*The problem:*
Reproduce the news article on San Francisco ambulance response times word for word, from the headline through the final sentence.

*Source document:*
San Francisco ambulance response times investigated by grand jury
The 19-member civilian panel found limited progress because of understaffing, deferred maintenance costs, outdated facilities and a lack of strategic planning
By Jaxon Van Derbeken
San Francisco Chronicle
SAN FRANCISCO — The San Francisco Fire Department has made strides in getting ambulances to emergencies faster, but still lags behind state response time standards and is not training crews to deal with a disaster, a civil grand jury said Thursday.
The 19-member civilian panel began its investigation after The Chronicle reported last year about the city’s troubled response time record. An examination of a year’s worth of 911 calls found that the Fire Department was regularly failing to meet its 10-minute standard for responding to life-threatening emergencies and that the delays were most likely to affect people calling from neighborhoods along the city’s southern rim.
The civil grand jury said the Fire Department has been making only incremental progress in fixing the problem because of understaffing, millions of dollars in deferred maintenance, outdated facilities and a lack of strategic planning.
“Reports generated by SFFD staff show response time progress, but the department is still not achieving the (state) mandates,” the panel concluded.
In a statement, Fire Chief Joanne Hayes-White said her staff would reply to the findings within two months.
The civil grand jury cited data showing that Fire Department ambulances reached emergency scenes within 10 minutes 87 percent of the time in June, short of the state standard of 90 percent. That was an improvement, however, over the 83 percent level in January, the grand jury found.

*Source data:*
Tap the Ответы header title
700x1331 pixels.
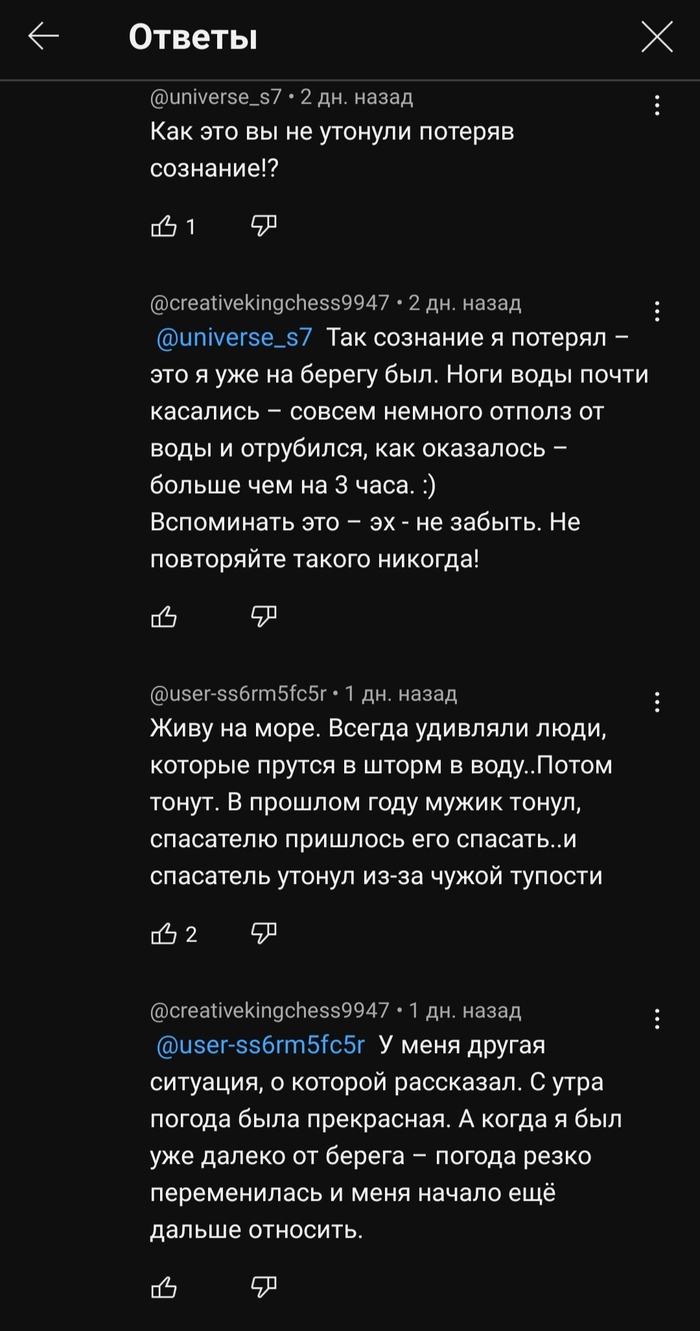click(193, 38)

*Task output:*
San Francisco ambulance response times investigated by grand jury
The 19-member civilian panel found limited progress because of understaffing, deferred maintenance costs, outdated facilities and a lack of strategic planning
By Jaxon Van Derbeken
San Francisco Chronicle
SAN FRANCISCO — The San Francisco Fire Department has made strides in getting ambulances to emergencies faster, but still lags behind state response time standards and is not training crews to deal with a disaster, a civil grand jury said Thursday.
The 19-member civilian panel began its investigation after The Chronicle reported last year about the city’s troubled response time record. An examination of a year’s worth of 911 calls found that the Fire Department was regularly failing to meet its 10-minute standard for responding to life-threatening emergencies and that the delays were most likely to affect people calling from neighborhoods along the city’s southern rim.
The civil grand jury said the Fire Department has been making only incremental progress in fixing the problem because of understaffing, millions of dollars in deferred maintenance, outdated facilities and a lack of strategic planning.
“Reports generated by SFFD staff show response time progress, but the department is still not achieving the (state) mandates,” the panel concluded.
In a statement, Fire Chief Joanne Hayes-White said her staff would reply to the findings within two months.
The civil grand jury cited data showing that Fire Department ambulances reached emergency scenes within 10 minutes 87 percent of the time in June, short of the state standard of 90 percent. That was an improvement, however, over the 83 percent level in January, the grand jury found.